En racontant sa propre histoire, le cinéaste veut avant tout disséquer les maux de l’administration scolaire, qui délaisse souvent les hommes et les femmes du corps enseignant. « C’est un cri, explique Teddy Lussi-Modeste dans la promotion du film, mais quand il y a un cri, il y a de l’espoir. » Le but du réalisateur est, en effet, de montrer la passion du travail, et l’importance du lien entre les professeurs et leurs élèves pour « déconstruire les discours de haine qui traversent nos sociétés ». Un thème nécessaire, qui a parfois du mal à trouver son écho.
Le choix de la controverse
La polémique provoquée par le film sur les réseaux sociaux fournit peut-être un élément d’explication : de nombreux internautes dénoncent en effet le parti pris des scénaristes. Ils considèrent que le long-métrage alimente l’imaginaire autour des fausses accusations, prenant alors le risque de donner des arguments aux personnes qui remettent en question la parole des victimes de harcèlement aujourd’hui. Il n’y a pas de doute, ce choix cinématographique peut déstabiliser les spectateurs.
Pourtant, c’est là tout l’attrait du film d’un point de vue artistique : son aspect dérangeant. En soulevant des problématiques complexes et grâce à un rythme nerveux – parfois proche du thriller –, il crée le malaise non seulement vis-à-vis d’un François Civil complètement acculé, mais aussi vis-à-vis des victimes d’un système scolaire, les victimes d’un système violent, entre élèves, entre professeurs, avec la sensation d’un huis clos asphyxiant. Un engrenage inexorable qui rappelle La Salle des profs, le représentant de l’Allemagne dans la catégorie meilleur film international aux Oscars 2024.
Enfin, côté direction d’acteurs, Teddy Lussi-Modeste peut compter sur l’interprétation de François Civil, habité par sa fonction de professeur transformé par une affaire qui se révélera bien plus grande que lui. L’acteur français, qui porte véritablement le film sur ses épaules, trouve ici l’un de ses meilleurs rôles dramatiques.
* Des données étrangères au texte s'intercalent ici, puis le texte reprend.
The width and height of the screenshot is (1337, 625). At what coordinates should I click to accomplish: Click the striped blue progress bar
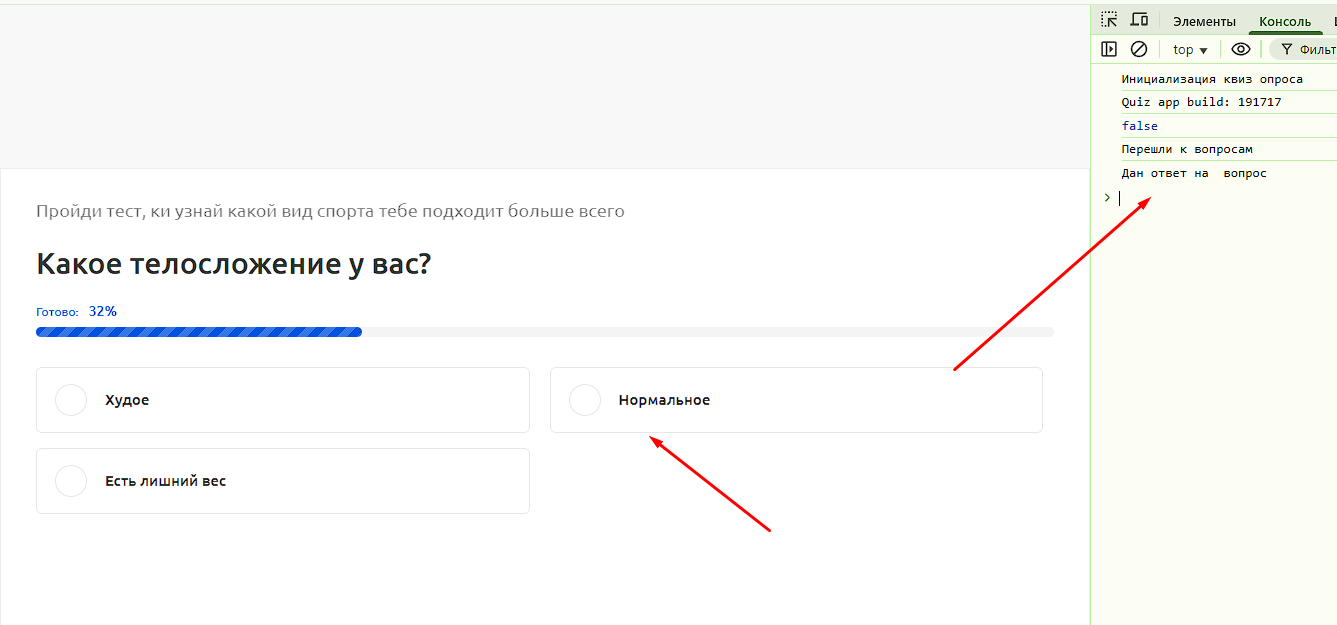coord(199,332)
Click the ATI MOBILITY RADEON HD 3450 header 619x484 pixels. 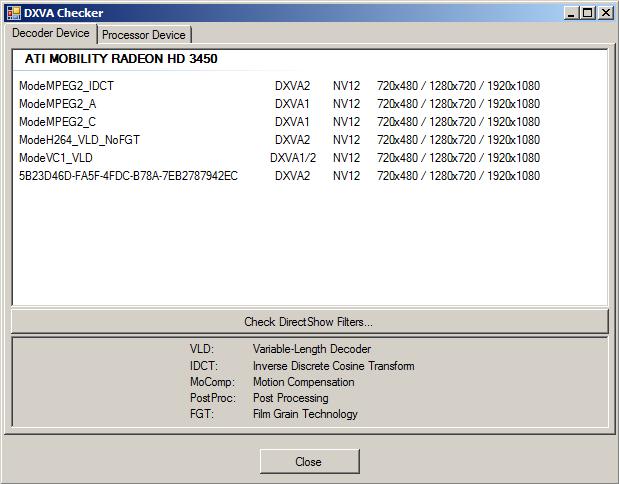(x=121, y=59)
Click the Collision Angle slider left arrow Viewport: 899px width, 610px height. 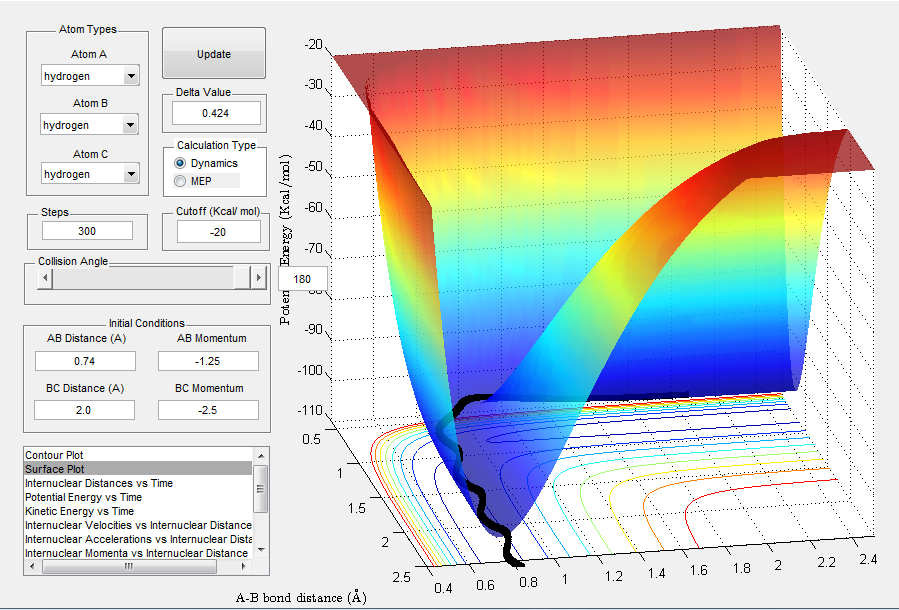45,278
Mention spéciale également pour la jeune Mallory Wanecque, qui incarne avec une force brute une élève aussi rebelle que sensible.
L’urgence sociale
En somme, Pas de vagues est un film avec plusieurs problématiques plus ou moins maîtrisées. Si le cinéaste se saisit de considérations importantes aujourd’hui dans le débat social, en voulant se faire le porte-parole de la fonction enseignante, il peut parfois déstabiliser par le choix du point de vue adopté et l’angle d’attaque de son film. En même temps, Teddy Lussi-Modeste est un partisan des partis pris arrêtés (ou des controverses) après avoir travaillé sur Une fille facile (2019), ou encore le scénario de Jeanne du Barry (2023) de Maïwenn.
Pour autant, son écriture sous tension permet de rendre compte dans Pas de vagues d’une urgence sociale tant du côté des élèves que des professeurs, mais aussi d’un film scénaristiquement prenant, aux problématiques complexes. Reste à savoir si ce discours – parfois touffu – saura convaincre le public. Réponse le 27 mars dans les salles obscures.
Pas de vagues, de Teddy Lussi-Modeste, avec François Civil et Mallory Wanecque, 1h32, le 27 mars au cinéma.